On Sunday 10 September 2006 10:32, Stuart Henderson wrote:
> On 2006/09/10 09:08, steve szmidt wrote:
> > > Maybe it would help to post pfctl -sr -vv with the direct entry
> > > (i.e. working) and table (i.e. not-working). Perhaps pfctl -sT -v
> > > too.
> >
> > Since pflog0 tells me which rule was used I only include that rule. The
> > first one is working and 2nd not.
> >
> > pass out log on $WAN proto tcp from any to any port $Web keep state
>
> oh, I thought you were putting the addresses in there (instead of
> loading from a table), not "any".
I was until I finally got it that the rules are looking at IP's after - not
before, NAT. :)
>
> If you prefer simpler and lower resource-use and don't need
> caching, tinyproxy works nicely.
I'm not sure how fine grained the control is. It needs to define allowed sites
for different user groups (by IP).
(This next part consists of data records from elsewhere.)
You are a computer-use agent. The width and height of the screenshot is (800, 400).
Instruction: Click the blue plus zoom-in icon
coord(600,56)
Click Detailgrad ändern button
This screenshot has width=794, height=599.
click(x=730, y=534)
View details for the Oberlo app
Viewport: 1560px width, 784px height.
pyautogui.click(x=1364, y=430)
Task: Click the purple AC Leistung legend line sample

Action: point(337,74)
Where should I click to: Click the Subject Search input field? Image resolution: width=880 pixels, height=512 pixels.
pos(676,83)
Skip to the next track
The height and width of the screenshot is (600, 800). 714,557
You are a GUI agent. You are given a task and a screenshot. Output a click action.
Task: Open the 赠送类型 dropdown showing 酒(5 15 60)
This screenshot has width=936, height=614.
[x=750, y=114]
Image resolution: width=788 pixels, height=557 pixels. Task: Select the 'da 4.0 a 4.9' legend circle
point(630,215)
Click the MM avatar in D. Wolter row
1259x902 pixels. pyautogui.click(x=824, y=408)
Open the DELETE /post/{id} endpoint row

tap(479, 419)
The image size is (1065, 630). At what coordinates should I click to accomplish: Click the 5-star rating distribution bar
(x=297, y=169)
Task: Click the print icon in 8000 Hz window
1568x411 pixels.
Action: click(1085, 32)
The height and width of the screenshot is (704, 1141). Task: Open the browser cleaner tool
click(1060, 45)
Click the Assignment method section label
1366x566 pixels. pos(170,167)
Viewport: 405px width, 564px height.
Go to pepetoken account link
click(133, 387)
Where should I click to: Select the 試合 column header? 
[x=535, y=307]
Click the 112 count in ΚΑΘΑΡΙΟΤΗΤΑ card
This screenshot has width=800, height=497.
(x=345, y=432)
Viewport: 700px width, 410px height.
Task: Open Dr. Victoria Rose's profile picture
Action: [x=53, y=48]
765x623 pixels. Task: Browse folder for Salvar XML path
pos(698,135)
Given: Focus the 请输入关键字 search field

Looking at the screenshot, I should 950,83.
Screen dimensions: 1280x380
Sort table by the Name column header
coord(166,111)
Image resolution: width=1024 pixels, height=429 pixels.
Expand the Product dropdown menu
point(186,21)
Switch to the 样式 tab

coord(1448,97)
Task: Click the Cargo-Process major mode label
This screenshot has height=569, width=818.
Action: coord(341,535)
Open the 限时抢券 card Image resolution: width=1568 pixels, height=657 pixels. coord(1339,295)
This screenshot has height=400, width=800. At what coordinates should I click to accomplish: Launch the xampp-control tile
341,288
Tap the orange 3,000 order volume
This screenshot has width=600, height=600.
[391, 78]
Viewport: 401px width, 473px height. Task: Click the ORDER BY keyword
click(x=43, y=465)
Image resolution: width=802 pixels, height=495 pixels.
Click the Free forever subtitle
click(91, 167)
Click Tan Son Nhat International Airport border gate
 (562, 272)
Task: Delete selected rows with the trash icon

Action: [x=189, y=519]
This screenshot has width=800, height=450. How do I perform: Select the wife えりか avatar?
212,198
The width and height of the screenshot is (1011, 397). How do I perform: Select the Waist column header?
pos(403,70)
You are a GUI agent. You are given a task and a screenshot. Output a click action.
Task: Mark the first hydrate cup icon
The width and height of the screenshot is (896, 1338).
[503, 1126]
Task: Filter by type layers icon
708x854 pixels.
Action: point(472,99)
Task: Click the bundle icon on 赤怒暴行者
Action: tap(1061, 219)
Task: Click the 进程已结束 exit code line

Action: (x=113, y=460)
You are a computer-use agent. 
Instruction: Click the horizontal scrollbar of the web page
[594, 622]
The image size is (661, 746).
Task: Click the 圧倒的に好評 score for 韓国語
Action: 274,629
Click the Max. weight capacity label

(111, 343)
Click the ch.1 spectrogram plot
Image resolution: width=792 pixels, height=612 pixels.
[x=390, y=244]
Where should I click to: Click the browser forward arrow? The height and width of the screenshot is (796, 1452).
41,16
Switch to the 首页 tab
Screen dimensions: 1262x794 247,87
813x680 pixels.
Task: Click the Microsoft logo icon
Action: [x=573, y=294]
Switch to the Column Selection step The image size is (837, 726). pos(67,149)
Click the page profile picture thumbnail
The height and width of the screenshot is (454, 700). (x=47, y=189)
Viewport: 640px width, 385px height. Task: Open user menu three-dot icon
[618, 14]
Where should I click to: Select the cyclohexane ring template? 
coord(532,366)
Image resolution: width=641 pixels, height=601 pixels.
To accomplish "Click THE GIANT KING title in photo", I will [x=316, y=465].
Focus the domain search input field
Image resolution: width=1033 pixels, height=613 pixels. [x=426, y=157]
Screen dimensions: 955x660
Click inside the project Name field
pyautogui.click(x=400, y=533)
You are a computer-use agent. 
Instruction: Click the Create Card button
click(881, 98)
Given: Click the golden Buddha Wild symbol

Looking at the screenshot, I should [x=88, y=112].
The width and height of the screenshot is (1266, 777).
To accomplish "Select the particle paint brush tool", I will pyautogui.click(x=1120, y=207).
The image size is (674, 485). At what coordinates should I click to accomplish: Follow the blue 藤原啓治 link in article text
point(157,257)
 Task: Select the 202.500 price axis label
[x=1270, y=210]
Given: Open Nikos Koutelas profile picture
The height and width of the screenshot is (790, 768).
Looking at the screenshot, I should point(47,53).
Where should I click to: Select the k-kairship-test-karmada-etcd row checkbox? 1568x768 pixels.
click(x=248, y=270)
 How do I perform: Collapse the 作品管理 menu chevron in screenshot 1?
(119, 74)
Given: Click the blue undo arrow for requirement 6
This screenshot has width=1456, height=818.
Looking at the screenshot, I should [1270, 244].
Something like this:
192.168.0.0/26 can access (list of web sites)
192.168.0.65/27 can access (list of web sites)
192.168.0.97/28 can access (any web site)
--
Steve Szmidt
"To enjoy the right of political self-government, men must be
capable of personal self-government - the virtue of self-control.
A people without decency cannot be secure in its liberty.
From the Declaration Principles